Toni 03/03/2022
Leitura 064 de 2021
*Cortesia da editora*
Andaimes [1996]
Mario Benedetti (Uruguai, 1920-2009)
Mundaréu, 2017, 248 p.
Trad. Mario Damato
A cada nova leitura do Benedetti mais me encanta a literatura feita de cortes leves mas profundos deste autor (amigo muito admirado pelo Saramago, que é citado no romance). Eu, que já guardava A trégua em um lugar do ❤️, abro agora mais espaço para Andaimes. Ao resolver folhear os trechos grifados antes de escrever os parágrafos que seguem me descobri relendo páginas inteiras—passagens com um fôlego tão único, com construções tão hipnóticas, frases com exatidão tão delicada que imediatamente nos levam de volta ao presente do livro. E lá nos abandonam.
Benedetti constrói um romance complexo e cheio de camadas sobre esse lugar indefinível do “desexílio”, espécie de encontro entre o país da memória que se leva dentro de si e o que foi feito da memória que ficou no país ao qual se retorna—nas palavras do autor: uma “restauração imaginária de um regresso individual”. Ainda que colado ao protagonista Javier, jornalista divorciado que passa mais de dez anos exilado na Espanha e finalmente retorna a Montevidéu, o romance apresenta diferentes perspectivas dos lugares de interpelação das memórias da ditadura: ex-presos, exilados, isentões, oportunistas, delatores, emigrados, desaparecidos, alijados, familiares, vítimas e torturadores.

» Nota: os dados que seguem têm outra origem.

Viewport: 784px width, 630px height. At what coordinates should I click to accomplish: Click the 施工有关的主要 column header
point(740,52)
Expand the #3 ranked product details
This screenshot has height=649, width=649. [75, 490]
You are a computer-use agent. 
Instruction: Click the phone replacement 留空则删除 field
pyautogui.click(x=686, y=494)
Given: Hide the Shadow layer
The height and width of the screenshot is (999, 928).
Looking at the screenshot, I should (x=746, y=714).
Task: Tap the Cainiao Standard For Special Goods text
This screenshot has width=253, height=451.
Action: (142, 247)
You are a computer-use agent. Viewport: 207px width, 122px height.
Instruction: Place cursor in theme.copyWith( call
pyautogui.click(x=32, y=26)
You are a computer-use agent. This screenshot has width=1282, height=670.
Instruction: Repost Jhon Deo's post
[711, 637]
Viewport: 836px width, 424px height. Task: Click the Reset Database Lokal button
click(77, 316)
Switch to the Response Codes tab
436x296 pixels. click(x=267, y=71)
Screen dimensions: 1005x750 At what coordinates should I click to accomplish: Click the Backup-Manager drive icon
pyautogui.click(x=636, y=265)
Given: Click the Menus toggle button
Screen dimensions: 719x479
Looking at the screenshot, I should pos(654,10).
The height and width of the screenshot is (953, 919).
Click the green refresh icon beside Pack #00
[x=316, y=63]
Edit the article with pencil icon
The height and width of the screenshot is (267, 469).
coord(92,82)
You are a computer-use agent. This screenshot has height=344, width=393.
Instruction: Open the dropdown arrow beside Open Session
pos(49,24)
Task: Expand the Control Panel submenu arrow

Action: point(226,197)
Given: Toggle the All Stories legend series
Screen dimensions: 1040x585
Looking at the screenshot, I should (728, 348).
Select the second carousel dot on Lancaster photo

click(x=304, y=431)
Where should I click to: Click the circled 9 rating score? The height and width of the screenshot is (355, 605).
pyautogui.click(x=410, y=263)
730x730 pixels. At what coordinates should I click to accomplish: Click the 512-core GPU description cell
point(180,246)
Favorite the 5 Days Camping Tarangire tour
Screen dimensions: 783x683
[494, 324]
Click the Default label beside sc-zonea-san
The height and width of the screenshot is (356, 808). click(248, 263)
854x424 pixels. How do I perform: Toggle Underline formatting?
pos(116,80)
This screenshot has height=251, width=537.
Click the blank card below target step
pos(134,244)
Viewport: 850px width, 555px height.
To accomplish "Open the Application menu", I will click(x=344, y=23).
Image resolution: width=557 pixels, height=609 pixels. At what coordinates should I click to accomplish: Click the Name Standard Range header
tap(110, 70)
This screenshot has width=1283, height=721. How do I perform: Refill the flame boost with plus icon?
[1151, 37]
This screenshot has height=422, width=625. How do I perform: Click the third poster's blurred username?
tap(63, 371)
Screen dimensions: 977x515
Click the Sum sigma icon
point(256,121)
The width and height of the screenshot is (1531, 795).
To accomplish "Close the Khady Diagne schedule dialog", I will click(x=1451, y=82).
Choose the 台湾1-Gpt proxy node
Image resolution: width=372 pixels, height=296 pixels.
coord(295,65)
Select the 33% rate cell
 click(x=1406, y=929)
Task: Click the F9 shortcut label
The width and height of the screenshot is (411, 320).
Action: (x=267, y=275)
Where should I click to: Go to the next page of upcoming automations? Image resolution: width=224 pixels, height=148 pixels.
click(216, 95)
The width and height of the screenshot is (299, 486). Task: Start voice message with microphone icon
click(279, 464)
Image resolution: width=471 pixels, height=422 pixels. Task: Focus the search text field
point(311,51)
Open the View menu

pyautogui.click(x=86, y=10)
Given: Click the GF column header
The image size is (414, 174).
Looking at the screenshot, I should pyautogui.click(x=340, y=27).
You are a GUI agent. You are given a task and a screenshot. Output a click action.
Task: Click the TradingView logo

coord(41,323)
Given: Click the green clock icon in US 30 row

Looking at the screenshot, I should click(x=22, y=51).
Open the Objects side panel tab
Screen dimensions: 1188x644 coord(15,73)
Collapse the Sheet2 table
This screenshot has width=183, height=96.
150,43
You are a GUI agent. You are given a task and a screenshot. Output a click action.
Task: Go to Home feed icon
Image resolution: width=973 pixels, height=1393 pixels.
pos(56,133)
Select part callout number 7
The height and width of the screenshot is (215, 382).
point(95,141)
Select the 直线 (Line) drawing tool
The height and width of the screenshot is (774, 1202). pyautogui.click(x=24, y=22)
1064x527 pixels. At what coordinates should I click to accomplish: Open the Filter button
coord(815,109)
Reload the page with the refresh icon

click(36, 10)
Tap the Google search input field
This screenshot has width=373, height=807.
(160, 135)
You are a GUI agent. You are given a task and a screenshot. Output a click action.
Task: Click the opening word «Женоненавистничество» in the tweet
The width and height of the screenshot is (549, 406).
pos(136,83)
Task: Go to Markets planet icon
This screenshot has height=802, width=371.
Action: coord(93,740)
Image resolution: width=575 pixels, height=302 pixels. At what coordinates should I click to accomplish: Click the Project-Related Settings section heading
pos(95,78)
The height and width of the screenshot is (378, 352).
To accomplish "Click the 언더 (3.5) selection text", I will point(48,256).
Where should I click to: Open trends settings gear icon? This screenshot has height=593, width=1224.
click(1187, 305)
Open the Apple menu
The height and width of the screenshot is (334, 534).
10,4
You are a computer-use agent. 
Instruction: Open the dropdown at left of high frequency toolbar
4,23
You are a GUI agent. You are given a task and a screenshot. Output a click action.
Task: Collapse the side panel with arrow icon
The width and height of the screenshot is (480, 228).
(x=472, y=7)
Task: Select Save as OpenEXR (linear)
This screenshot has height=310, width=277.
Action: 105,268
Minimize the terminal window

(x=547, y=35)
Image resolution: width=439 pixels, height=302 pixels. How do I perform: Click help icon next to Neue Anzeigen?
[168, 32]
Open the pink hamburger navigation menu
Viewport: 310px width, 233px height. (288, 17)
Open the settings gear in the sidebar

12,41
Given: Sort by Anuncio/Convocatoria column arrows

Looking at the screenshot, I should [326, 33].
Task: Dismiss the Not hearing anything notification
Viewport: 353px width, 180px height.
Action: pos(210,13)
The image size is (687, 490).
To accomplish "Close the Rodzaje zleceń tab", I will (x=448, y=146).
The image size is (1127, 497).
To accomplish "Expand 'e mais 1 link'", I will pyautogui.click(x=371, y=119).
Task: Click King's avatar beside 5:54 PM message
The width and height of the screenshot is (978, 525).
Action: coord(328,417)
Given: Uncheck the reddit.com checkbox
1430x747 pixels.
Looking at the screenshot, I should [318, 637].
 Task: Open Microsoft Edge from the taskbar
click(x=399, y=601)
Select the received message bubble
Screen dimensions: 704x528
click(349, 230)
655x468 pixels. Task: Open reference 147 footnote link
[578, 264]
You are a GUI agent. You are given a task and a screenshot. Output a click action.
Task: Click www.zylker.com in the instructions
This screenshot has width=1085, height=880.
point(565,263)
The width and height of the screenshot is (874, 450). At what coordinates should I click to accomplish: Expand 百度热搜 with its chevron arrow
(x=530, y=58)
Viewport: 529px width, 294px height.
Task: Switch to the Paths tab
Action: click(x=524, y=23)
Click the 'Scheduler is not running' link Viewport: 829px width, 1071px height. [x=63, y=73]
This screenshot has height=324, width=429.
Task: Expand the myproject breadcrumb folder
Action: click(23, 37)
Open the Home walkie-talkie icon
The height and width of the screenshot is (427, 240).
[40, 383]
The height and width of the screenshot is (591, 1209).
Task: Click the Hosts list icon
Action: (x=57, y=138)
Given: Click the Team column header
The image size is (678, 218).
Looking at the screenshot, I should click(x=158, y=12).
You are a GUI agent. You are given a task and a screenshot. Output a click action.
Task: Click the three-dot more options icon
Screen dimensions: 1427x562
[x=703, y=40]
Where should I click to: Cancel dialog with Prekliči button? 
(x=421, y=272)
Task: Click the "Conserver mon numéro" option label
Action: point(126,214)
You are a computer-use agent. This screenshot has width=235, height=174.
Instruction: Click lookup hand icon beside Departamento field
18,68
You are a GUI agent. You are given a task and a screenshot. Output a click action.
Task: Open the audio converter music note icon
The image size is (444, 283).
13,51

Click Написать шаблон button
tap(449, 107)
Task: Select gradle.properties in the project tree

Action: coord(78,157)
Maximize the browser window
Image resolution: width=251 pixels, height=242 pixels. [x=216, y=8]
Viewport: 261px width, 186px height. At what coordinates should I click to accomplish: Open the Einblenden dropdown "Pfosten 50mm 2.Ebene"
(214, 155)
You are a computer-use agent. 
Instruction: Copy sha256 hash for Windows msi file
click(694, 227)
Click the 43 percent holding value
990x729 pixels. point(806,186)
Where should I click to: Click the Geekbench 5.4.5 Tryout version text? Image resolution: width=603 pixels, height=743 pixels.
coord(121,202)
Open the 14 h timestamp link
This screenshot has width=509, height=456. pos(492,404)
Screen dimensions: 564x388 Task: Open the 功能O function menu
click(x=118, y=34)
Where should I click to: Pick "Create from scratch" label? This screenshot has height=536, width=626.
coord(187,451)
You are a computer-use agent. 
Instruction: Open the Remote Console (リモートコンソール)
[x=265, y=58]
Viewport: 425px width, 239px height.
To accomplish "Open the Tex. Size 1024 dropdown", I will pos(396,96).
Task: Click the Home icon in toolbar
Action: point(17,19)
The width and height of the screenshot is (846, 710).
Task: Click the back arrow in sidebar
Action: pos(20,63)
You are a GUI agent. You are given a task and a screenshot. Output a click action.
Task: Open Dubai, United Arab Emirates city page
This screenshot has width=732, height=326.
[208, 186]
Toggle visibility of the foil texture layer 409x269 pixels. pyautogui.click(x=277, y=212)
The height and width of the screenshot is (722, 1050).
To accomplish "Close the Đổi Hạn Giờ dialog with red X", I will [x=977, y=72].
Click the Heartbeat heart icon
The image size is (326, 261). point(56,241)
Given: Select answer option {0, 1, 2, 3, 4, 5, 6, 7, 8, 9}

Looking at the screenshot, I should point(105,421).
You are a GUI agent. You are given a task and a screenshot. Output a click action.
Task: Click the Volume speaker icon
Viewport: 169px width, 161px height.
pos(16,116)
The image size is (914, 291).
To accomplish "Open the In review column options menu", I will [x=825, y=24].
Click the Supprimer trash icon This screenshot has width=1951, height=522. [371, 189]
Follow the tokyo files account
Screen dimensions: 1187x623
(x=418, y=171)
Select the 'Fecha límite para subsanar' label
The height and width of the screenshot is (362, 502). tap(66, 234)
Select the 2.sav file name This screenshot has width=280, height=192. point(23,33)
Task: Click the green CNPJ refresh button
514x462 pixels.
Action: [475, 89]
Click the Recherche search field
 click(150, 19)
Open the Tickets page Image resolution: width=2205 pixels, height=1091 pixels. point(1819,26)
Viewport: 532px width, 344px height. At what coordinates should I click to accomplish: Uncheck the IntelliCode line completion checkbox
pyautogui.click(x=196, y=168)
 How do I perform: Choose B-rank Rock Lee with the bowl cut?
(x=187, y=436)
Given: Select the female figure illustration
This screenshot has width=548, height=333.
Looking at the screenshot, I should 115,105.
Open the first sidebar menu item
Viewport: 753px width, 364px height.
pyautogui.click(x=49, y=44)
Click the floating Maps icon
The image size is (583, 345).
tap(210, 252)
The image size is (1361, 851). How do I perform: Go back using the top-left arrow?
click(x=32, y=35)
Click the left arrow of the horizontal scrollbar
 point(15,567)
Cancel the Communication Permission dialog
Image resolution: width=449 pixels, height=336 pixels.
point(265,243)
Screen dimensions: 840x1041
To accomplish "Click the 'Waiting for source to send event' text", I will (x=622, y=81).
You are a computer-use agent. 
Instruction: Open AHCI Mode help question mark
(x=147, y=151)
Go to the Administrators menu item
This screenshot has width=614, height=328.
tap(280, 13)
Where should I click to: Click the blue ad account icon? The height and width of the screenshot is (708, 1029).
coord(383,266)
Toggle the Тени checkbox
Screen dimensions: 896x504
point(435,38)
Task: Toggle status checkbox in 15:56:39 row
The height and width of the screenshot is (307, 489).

Para Adorno, “os antagonismos não resolvidos da realidade retornam às obras de arte como os problemas imanentes da sua forma. É isto [...] que define a relação da arte com a sociedade”. Por meio de capítulos que se articulam como andaimes (imagem-síntese do romance), cada momento do livro testemunha a impossibilidade de se relacionar com o presente sem acertar as contas com o passado ou, ainda, de se elaborar o passado sem atenção às perguntas do presente. O desexílio é a expressão máxima desse impasse. Frente a um trauma coletivo ainda carente de elaboração, cada encontro de Javier revela, na verdade, as rachaduras de um edifício democrático alicerçado sobre violências, esquecimentos e exploração imperialista. Não muito diferente, é verdade, desta nossa distopia brasileira.